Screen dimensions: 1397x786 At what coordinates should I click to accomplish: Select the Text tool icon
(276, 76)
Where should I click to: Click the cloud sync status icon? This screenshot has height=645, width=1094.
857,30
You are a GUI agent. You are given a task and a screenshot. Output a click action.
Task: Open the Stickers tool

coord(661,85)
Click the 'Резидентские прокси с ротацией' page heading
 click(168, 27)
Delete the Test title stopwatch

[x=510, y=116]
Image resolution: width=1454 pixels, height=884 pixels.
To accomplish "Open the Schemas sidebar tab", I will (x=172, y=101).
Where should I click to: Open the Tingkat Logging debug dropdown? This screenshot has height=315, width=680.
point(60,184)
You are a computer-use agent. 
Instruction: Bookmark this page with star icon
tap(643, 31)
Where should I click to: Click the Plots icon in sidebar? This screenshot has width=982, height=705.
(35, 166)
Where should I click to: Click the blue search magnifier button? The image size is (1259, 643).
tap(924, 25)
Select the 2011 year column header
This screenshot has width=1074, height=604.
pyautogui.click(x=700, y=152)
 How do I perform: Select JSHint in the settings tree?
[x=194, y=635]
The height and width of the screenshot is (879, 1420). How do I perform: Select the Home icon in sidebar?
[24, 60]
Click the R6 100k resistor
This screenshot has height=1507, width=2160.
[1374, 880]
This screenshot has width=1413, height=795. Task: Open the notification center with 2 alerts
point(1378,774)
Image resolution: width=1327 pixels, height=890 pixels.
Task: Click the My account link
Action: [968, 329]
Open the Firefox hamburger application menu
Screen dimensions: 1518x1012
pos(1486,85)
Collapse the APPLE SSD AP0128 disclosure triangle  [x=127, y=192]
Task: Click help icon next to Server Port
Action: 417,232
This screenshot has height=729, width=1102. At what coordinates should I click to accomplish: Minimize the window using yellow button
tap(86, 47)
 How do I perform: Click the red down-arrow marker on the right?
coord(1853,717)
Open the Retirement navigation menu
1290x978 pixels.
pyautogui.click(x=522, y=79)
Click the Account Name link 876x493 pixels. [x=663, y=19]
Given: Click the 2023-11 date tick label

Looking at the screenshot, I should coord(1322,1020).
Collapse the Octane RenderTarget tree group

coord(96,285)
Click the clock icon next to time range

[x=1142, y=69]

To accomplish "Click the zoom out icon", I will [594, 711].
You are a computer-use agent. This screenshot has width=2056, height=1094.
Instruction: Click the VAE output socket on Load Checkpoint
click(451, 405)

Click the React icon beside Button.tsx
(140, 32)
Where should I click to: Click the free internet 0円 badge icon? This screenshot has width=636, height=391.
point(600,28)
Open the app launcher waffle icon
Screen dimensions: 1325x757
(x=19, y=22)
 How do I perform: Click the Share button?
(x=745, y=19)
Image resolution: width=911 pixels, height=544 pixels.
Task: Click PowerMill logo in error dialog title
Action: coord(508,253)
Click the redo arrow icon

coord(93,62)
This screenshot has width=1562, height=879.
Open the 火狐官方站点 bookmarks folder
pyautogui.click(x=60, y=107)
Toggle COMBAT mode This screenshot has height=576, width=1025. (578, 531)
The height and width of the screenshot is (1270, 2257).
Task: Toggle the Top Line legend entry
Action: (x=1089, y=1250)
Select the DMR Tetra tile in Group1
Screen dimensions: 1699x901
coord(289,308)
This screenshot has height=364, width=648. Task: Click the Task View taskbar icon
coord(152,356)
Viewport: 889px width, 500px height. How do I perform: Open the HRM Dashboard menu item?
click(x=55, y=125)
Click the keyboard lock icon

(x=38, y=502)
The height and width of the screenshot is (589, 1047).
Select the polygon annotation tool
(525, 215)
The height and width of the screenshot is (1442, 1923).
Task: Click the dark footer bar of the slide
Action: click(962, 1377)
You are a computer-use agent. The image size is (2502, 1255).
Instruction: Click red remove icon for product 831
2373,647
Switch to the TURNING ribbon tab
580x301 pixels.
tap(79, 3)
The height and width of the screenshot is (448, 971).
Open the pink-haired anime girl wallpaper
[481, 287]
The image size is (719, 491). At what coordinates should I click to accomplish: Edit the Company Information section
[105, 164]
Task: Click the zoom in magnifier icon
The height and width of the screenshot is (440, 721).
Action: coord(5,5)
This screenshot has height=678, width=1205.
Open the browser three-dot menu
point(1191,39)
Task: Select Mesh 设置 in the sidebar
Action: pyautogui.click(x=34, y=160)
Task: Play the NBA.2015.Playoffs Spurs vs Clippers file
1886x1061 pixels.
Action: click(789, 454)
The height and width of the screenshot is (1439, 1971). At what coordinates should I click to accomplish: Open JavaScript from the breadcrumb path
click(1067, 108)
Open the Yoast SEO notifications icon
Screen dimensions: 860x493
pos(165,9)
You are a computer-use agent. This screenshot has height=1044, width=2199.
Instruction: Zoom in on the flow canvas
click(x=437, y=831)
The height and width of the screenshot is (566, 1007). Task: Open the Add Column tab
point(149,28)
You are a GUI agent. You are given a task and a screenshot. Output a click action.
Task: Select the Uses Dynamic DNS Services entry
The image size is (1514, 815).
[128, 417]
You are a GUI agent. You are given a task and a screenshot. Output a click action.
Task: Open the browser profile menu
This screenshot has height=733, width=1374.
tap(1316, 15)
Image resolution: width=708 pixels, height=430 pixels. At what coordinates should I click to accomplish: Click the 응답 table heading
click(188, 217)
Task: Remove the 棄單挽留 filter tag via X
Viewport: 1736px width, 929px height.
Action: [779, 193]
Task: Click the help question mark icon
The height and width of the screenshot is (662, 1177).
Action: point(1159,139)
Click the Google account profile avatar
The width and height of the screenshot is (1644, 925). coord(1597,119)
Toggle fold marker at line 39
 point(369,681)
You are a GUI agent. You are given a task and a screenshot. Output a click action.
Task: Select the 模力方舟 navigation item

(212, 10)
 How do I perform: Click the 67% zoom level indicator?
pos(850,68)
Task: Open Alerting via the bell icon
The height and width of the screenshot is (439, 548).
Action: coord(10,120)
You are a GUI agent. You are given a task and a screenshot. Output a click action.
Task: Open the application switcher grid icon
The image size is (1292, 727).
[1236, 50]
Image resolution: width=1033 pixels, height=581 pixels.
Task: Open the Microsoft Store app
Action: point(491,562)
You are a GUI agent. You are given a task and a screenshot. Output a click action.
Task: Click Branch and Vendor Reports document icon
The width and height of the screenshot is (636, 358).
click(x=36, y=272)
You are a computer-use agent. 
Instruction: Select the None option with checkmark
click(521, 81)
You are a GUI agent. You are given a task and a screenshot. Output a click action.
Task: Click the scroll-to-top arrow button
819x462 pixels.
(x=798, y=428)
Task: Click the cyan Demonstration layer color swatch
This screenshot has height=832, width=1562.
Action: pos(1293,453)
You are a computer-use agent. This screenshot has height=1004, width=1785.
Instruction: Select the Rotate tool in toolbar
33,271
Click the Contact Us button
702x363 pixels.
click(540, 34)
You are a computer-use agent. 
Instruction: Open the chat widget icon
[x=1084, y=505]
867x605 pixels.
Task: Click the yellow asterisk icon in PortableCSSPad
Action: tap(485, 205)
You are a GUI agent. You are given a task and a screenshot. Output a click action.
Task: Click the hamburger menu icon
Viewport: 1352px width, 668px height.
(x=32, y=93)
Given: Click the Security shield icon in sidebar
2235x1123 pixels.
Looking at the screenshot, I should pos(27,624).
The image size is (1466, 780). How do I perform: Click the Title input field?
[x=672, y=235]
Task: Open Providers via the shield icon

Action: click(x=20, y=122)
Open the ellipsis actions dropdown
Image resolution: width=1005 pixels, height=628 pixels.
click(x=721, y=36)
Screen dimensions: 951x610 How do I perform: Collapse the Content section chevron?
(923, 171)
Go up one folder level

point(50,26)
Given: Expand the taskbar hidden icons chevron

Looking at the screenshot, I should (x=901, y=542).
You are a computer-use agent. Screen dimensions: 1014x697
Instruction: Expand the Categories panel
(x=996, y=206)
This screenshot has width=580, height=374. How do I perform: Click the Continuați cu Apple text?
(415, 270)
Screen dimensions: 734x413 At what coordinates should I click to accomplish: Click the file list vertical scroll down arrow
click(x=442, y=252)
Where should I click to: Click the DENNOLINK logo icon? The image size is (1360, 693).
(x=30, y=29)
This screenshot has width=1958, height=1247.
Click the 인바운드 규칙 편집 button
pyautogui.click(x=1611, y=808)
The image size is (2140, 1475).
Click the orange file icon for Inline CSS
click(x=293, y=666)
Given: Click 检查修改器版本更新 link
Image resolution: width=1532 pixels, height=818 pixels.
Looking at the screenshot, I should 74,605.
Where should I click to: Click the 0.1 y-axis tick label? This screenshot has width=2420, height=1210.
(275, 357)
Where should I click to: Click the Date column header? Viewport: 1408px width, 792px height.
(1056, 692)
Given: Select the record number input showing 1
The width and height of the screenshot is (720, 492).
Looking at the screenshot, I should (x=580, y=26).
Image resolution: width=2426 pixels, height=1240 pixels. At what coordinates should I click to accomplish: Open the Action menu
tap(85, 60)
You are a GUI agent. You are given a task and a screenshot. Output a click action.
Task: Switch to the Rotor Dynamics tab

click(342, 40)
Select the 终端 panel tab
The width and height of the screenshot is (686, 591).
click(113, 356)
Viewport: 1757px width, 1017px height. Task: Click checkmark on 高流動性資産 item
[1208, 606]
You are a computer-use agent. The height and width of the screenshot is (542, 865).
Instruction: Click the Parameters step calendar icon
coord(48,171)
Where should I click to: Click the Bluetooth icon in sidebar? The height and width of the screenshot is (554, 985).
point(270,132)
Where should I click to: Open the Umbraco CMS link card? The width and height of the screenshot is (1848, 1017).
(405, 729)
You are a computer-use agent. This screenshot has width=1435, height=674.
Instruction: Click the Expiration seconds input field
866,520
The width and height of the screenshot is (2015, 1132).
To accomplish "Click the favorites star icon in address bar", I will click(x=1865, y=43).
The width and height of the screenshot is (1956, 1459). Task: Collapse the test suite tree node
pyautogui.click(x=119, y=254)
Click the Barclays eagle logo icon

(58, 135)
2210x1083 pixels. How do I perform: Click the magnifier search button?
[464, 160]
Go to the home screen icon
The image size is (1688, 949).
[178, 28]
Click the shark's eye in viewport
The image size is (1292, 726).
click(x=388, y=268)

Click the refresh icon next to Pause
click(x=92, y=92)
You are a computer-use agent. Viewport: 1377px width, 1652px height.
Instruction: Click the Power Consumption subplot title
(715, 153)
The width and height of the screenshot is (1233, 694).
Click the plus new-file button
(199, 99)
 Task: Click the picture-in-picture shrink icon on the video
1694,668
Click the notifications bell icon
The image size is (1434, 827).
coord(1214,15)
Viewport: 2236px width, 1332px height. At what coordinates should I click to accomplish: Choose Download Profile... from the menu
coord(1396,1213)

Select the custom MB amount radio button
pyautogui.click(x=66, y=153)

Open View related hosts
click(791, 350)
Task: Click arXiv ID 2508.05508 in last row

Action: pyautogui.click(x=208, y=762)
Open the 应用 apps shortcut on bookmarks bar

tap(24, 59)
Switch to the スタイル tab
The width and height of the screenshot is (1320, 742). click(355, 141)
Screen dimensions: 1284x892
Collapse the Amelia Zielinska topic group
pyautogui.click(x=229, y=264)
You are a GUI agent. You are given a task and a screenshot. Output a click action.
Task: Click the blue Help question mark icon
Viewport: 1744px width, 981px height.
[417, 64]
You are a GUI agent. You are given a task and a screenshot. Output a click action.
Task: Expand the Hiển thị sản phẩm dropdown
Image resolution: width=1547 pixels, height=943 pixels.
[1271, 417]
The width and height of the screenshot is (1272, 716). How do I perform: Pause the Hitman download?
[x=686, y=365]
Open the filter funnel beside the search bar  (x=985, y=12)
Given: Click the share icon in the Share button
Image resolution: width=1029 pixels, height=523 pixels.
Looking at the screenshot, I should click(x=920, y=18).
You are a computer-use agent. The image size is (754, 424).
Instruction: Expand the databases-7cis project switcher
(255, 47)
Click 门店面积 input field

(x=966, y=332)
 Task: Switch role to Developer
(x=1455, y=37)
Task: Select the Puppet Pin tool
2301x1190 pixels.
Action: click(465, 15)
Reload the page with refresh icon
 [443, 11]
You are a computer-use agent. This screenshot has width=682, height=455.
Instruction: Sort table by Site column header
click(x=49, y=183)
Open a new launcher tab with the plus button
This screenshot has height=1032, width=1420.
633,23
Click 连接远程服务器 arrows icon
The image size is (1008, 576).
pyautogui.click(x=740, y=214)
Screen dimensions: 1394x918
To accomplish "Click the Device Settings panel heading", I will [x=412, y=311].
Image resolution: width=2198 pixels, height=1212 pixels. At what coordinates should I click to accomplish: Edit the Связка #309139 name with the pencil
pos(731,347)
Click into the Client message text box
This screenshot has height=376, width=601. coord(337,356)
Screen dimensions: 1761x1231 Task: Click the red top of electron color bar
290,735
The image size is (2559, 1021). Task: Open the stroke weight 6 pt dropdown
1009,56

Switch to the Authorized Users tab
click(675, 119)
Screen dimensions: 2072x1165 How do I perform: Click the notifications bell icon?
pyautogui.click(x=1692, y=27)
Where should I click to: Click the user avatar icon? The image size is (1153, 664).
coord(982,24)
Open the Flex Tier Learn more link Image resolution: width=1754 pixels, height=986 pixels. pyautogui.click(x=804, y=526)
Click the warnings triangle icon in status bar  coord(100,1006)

——

Work required: Among the entries, how many lines include the string "will"? Please reply with only the number.

Answer to the problem: 4